As opposed to murder mysteries (for example), which are basically
intellectual puzzles organized around a frisson or two, great suspense
thrillers — which include many different kinds of movies, from
Hitchcock to classic film noir — are rarely about their nominal subjects. Their plots are
constructions designed to investigate and expose various modes of
existential dread which would be too uncomfortable to face directly but
which are thrilling to experience when disguised as mere
amusement. The process is very similar to what happens in dreams,
in which we find visual and plastic equivalents to inner tensions which
the conscious mind prefers to avoid confronting head-on.
There’s a smooth continuum between the suspense thriller and the horror
film, the latter category being reached when the subject of death,
bodily decay and destruction is foregrounded and taken right up to the
edge of what the mind is willing to process within a work of
entertainment. (Convention and the age of audience members play
a large part in determining where that edge begins.)
The film noir tradition, which began during and flourished just after WWII, expanded the limits of dread which American movie audiences would accept — and obviously the
horrors of the global conflict played a determining role in this development.
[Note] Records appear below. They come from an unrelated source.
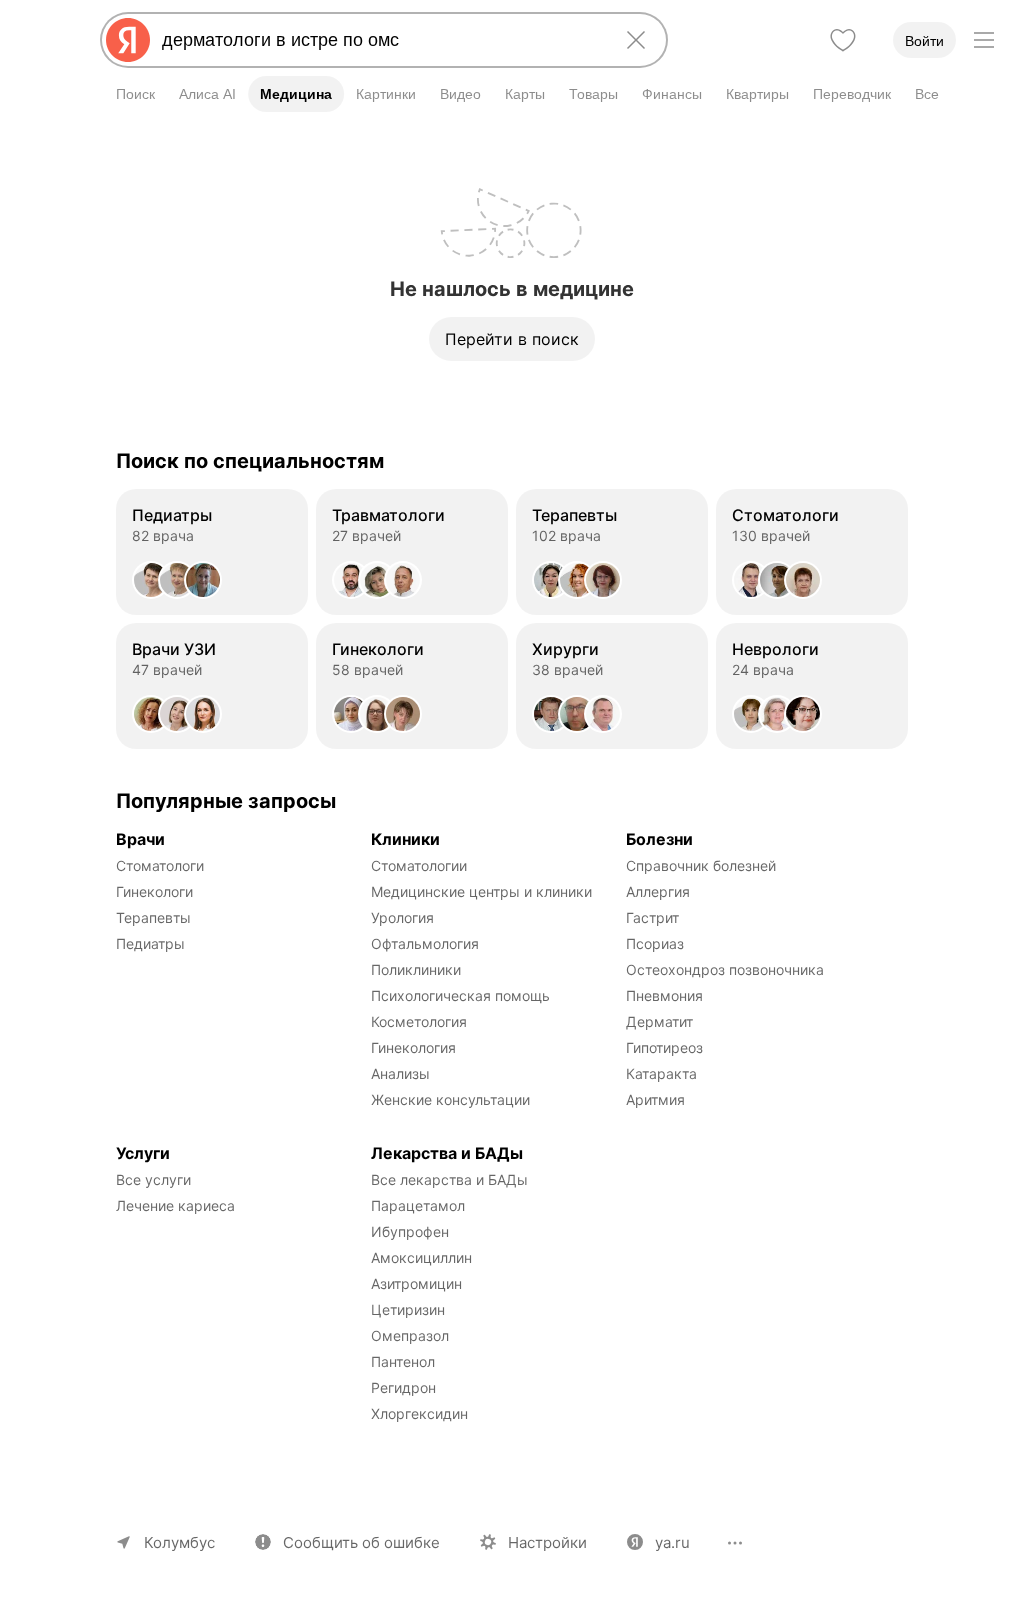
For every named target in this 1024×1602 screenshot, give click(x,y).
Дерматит (659, 1021)
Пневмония (664, 995)
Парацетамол (418, 1205)
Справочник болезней (701, 865)
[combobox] (380, 40)
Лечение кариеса (175, 1205)
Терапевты (153, 917)
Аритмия (655, 1099)
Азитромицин (416, 1283)
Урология (402, 917)
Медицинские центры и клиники (481, 891)
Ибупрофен (410, 1231)
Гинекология (413, 1047)
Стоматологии (419, 865)
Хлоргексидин (419, 1413)
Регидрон (403, 1387)
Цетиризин (408, 1309)
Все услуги (153, 1179)
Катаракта (661, 1073)
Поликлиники (416, 969)
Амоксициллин (421, 1257)
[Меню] (984, 40)
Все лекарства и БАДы (449, 1179)
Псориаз (655, 943)
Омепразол (410, 1335)
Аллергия (658, 891)
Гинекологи (154, 891)
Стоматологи (160, 865)
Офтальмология (425, 943)
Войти (924, 41)
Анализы (400, 1073)
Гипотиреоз (664, 1047)
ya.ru (672, 1542)
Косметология (419, 1021)
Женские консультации (450, 1099)
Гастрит (652, 917)
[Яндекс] (128, 40)
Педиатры (150, 943)
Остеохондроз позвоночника (725, 969)
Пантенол (403, 1361)
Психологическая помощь (460, 995)
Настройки (547, 1542)
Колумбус (179, 1542)
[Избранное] (843, 40)
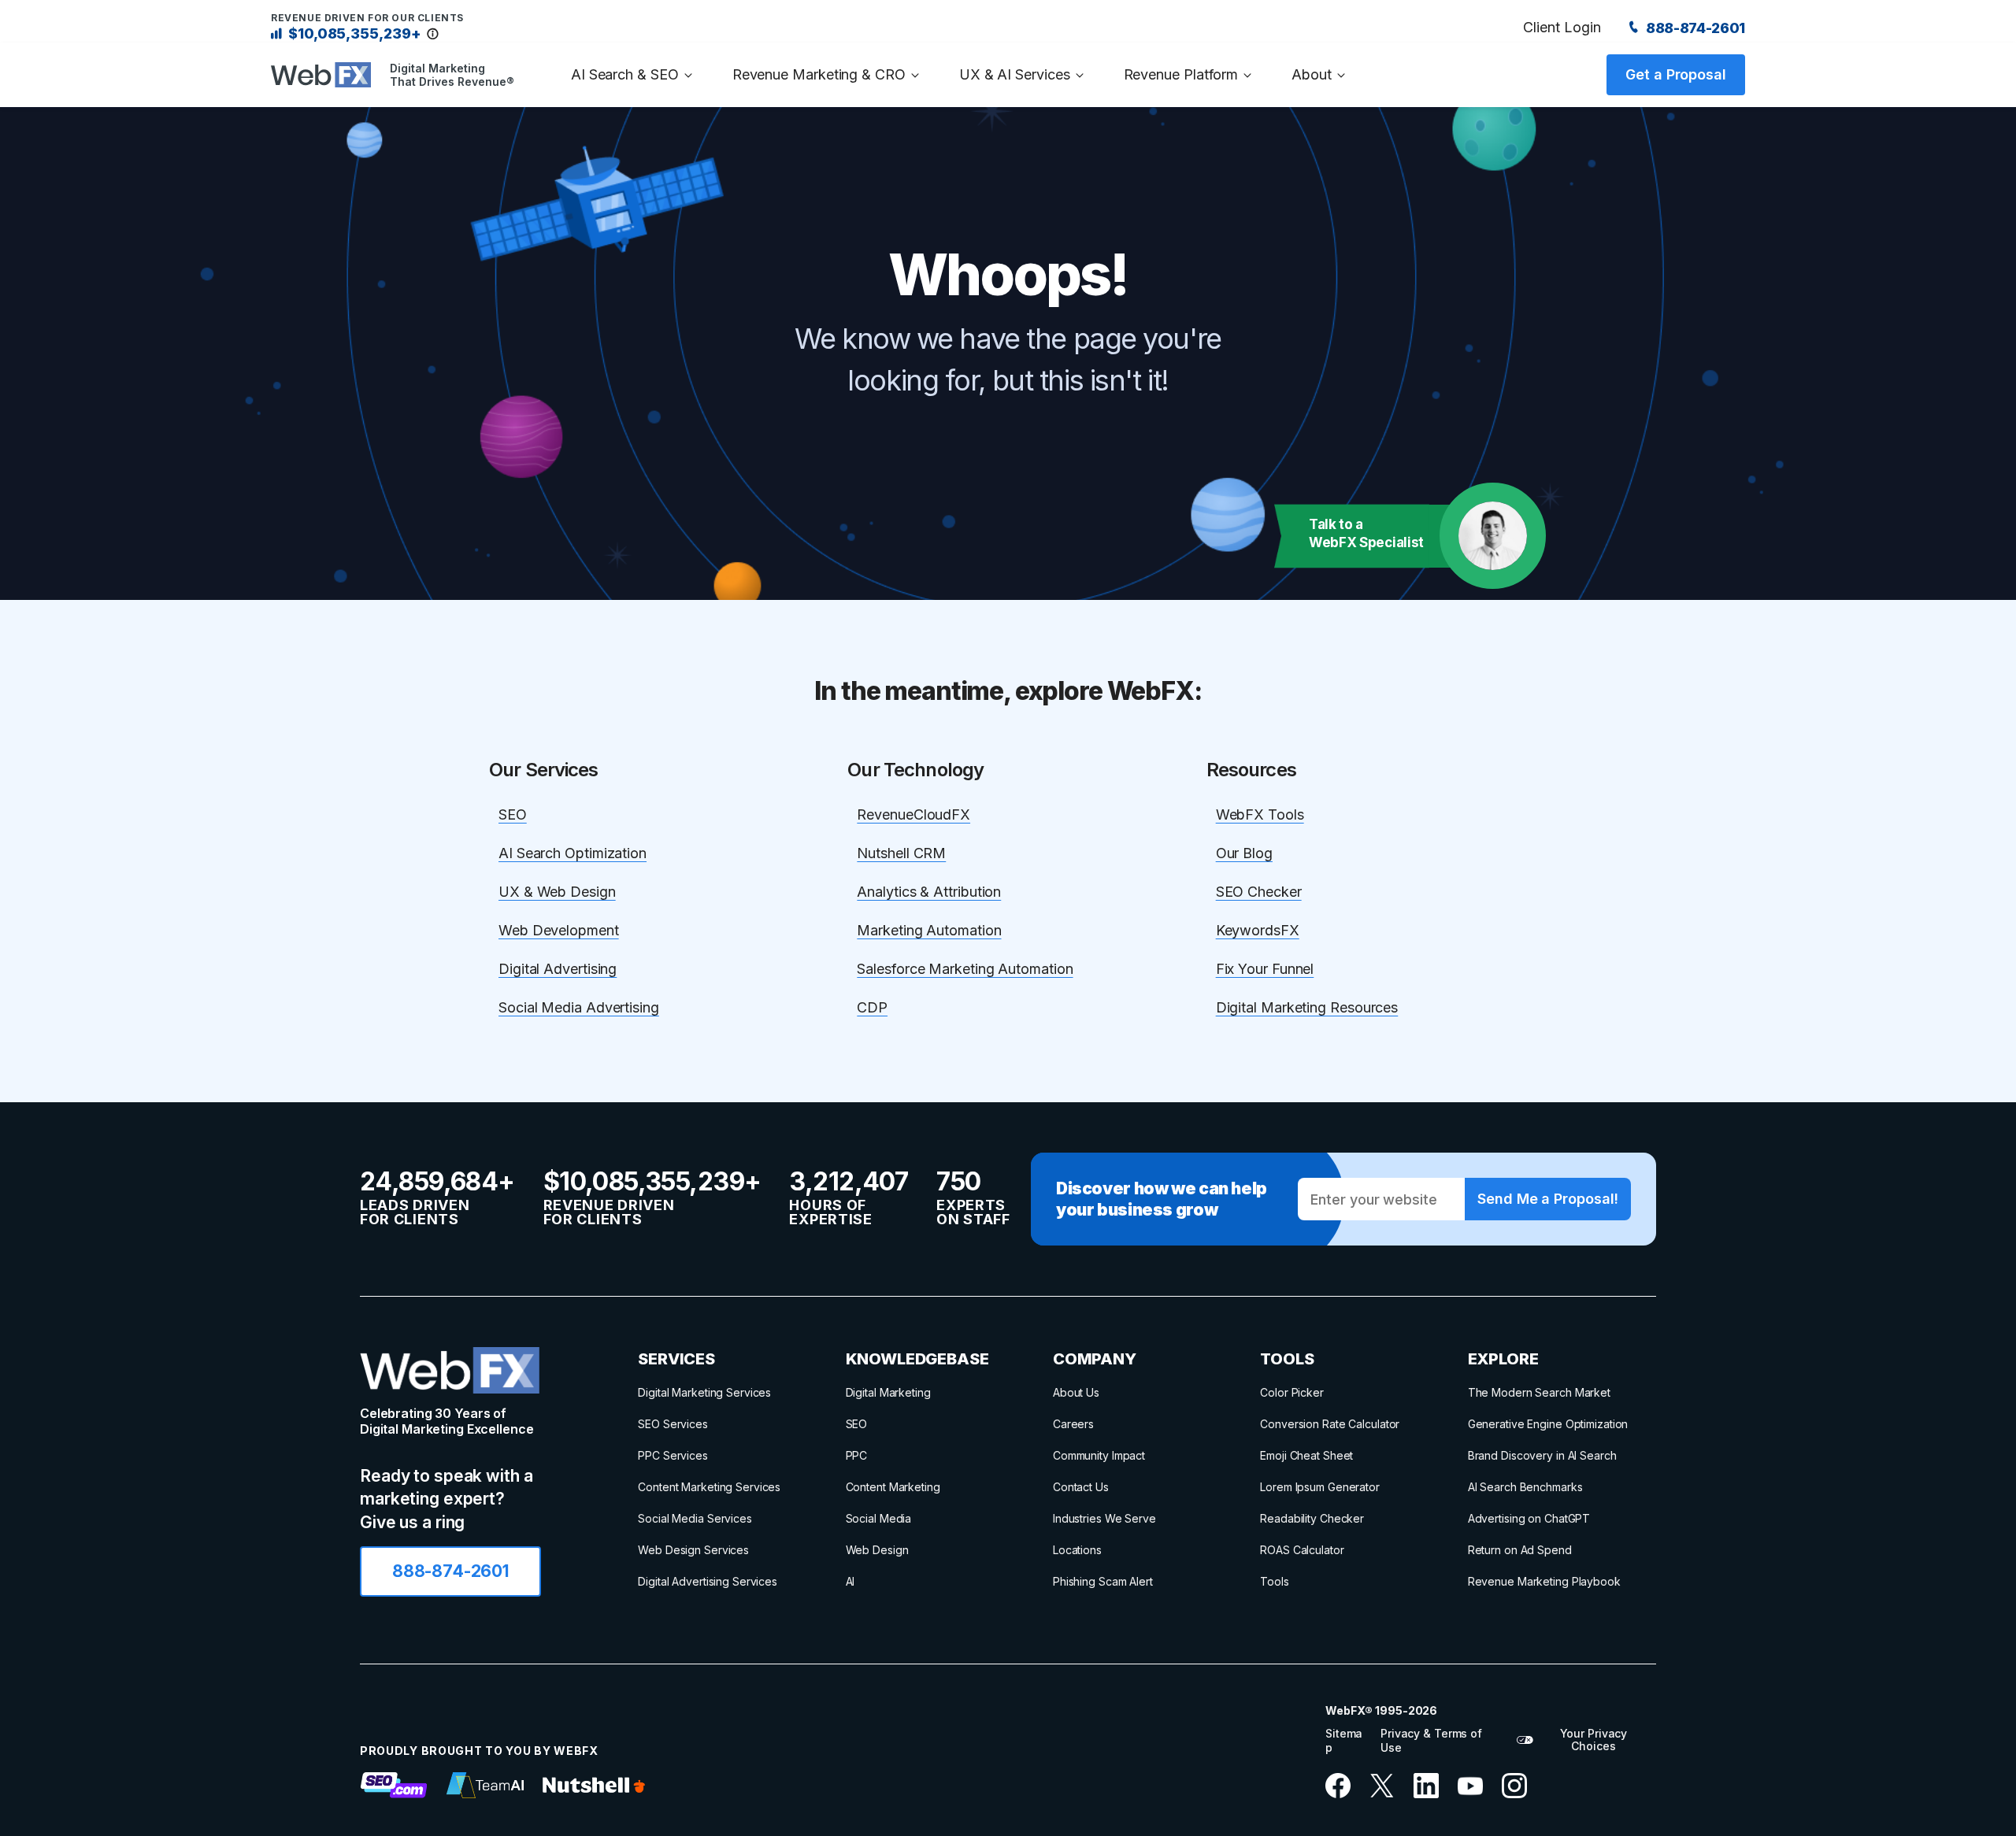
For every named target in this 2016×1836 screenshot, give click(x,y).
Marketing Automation (929, 930)
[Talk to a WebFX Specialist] (1493, 536)
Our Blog (1244, 853)
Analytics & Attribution (929, 891)
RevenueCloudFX (913, 814)
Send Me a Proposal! (1547, 1198)
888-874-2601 (1694, 28)
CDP (872, 1007)
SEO (512, 814)
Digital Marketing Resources (1307, 1007)
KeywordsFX (1257, 930)
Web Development (558, 930)
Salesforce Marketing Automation (965, 969)
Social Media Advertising (578, 1007)
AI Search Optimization (572, 853)
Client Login (1561, 27)
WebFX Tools (1260, 814)
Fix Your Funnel (1265, 969)
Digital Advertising (557, 969)
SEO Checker (1259, 891)
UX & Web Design (557, 891)
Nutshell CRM (901, 853)
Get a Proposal (1675, 74)
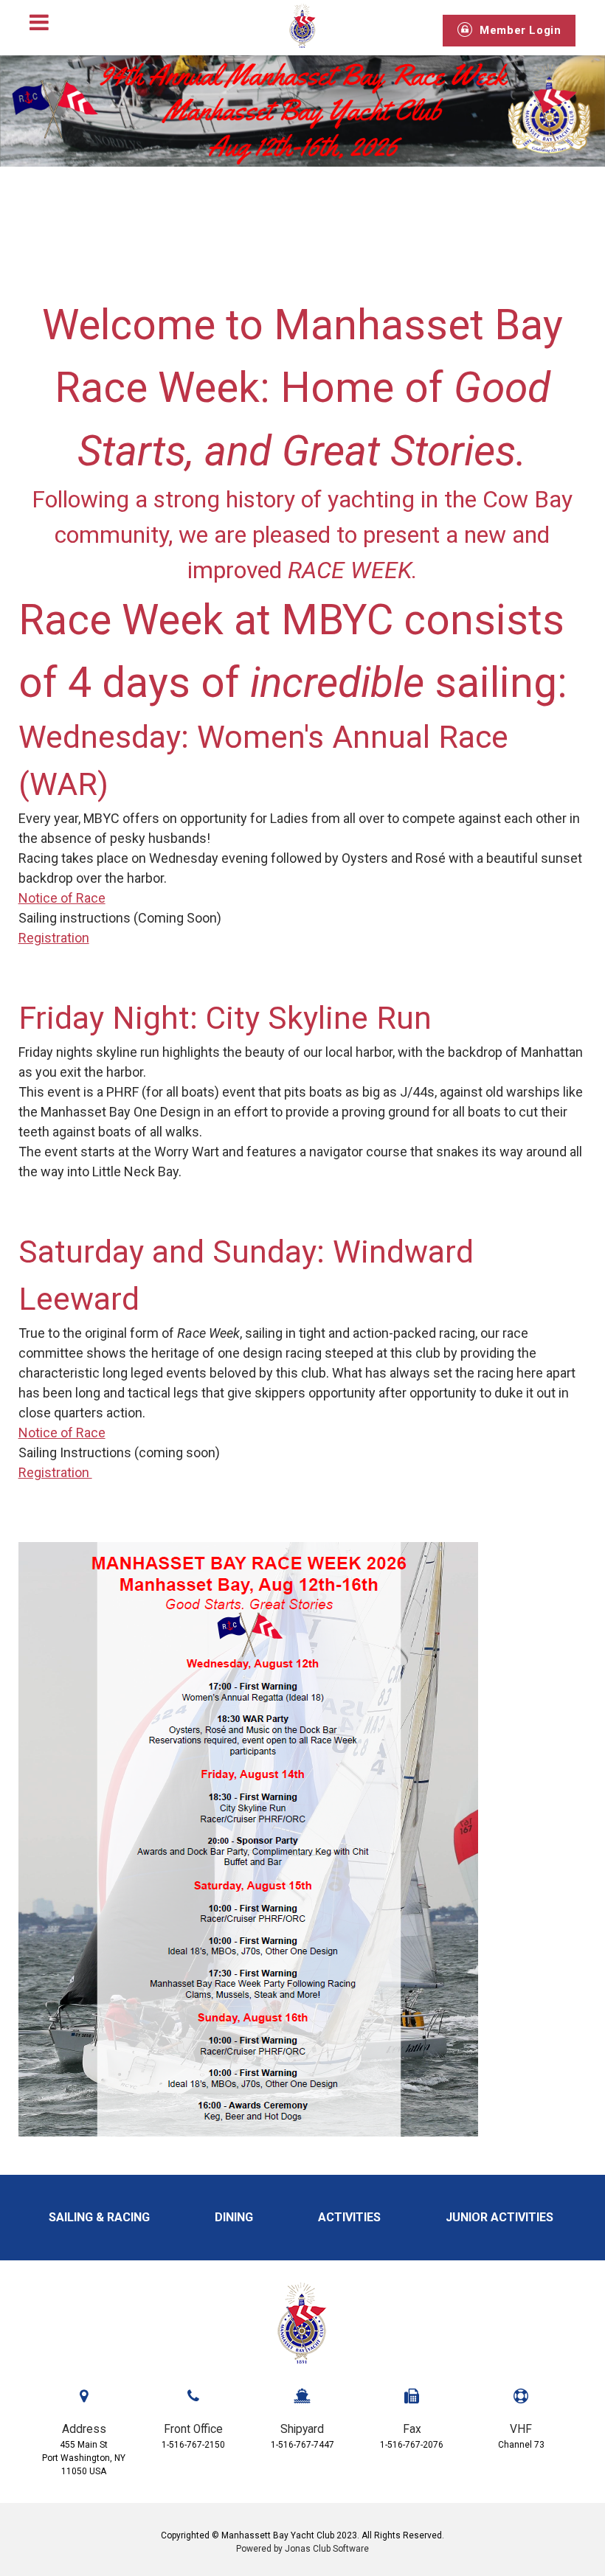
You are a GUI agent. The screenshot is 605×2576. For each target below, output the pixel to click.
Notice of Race (62, 898)
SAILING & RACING (101, 2217)
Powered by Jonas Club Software (302, 2549)
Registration (53, 937)
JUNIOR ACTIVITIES (501, 2217)
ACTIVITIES (351, 2217)
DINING (235, 2217)
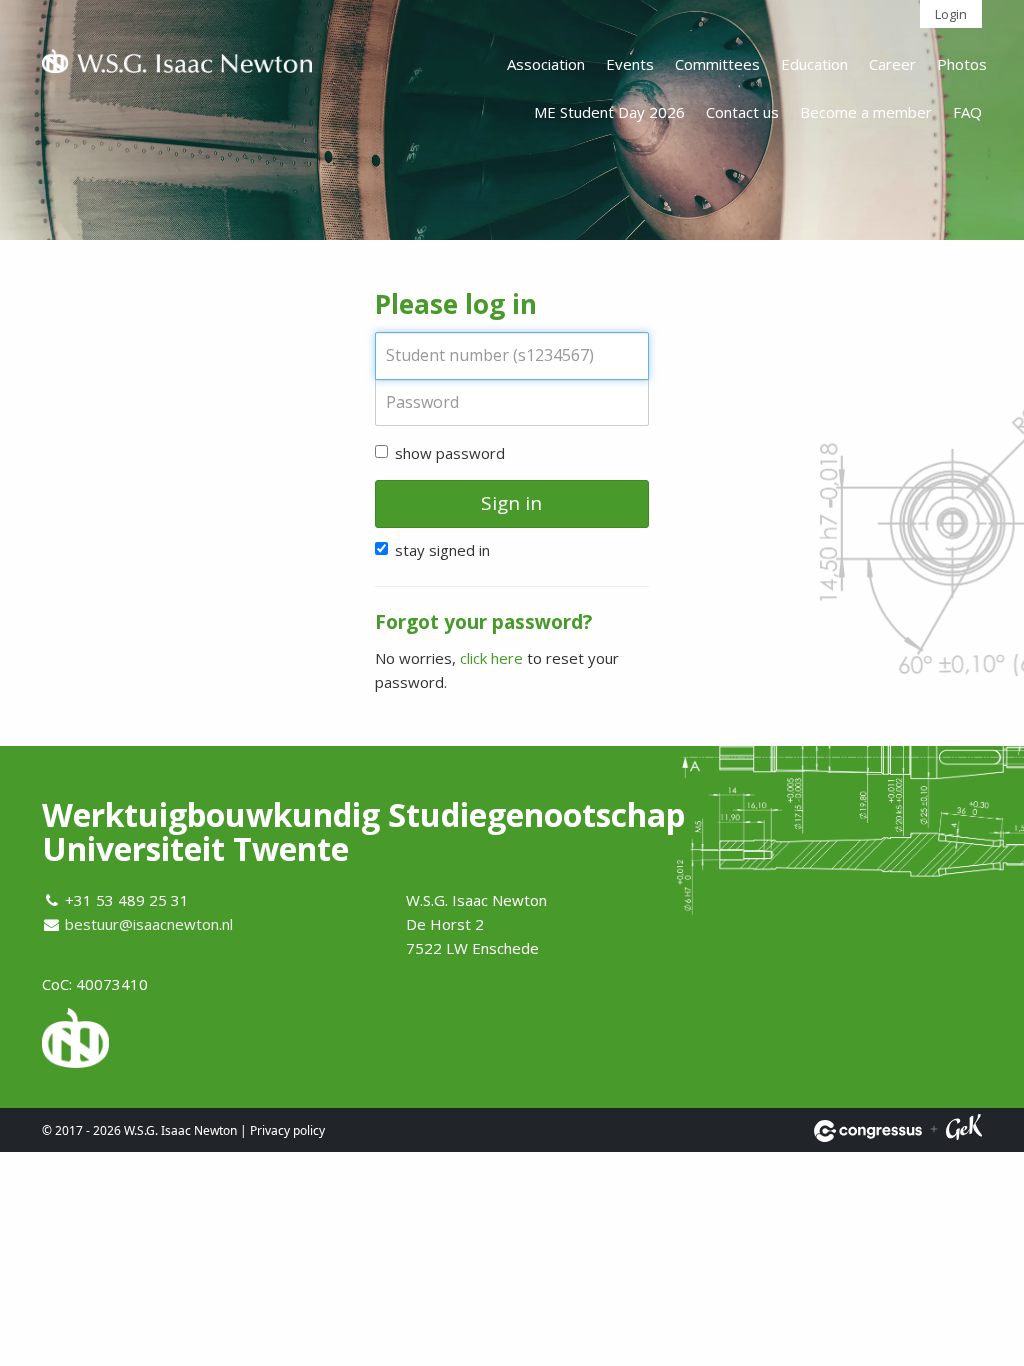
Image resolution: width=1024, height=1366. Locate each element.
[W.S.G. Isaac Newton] (177, 65)
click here (491, 658)
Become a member (866, 112)
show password (450, 453)
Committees (717, 64)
Film noir
reflected a new cynicism about politics, since politicians had failed
to prevent the war, about civilization, which had been exposed as a
veneer beneath which savagery lurked, and about human nature, because
ordinary people did unspeakable things to each other in the course of
the war.
But most of all, film noir, at its heart, reflected a new insecurity about manhood.
Charles Lindbergh, before the war, wrote of his fear that a truly
global conflict would sap the virility of the civilized world and
create a vacuum in which demons would breed. He wasn’t just
talking about the young men who would be killed but the young men
whose experience of war would exhaust their spirits — leave them unfit
for the business of domestic life, the hard work of peacetime
civilization.
I think this was a profound insight, and helps explain the crisis of
manhood which afflicted 50s America and which came to fruition in the
epidemic of divorce in the 60s, along with a general retreat from male
responsibility to the institutions of marriage and the family.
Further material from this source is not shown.